EXERCISE DIRECTIONS - Search the listing below for the string "Music", then copy every line it appears in.

━━━━

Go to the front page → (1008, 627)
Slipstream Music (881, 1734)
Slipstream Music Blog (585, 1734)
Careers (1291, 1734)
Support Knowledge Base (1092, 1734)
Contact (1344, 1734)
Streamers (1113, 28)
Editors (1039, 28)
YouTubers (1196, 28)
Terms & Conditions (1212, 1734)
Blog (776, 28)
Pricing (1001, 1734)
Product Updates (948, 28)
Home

━━━━

EXERCISE ANSWER -
Slipstream Music (881, 1734)
Slipstream Music Blog (585, 1734)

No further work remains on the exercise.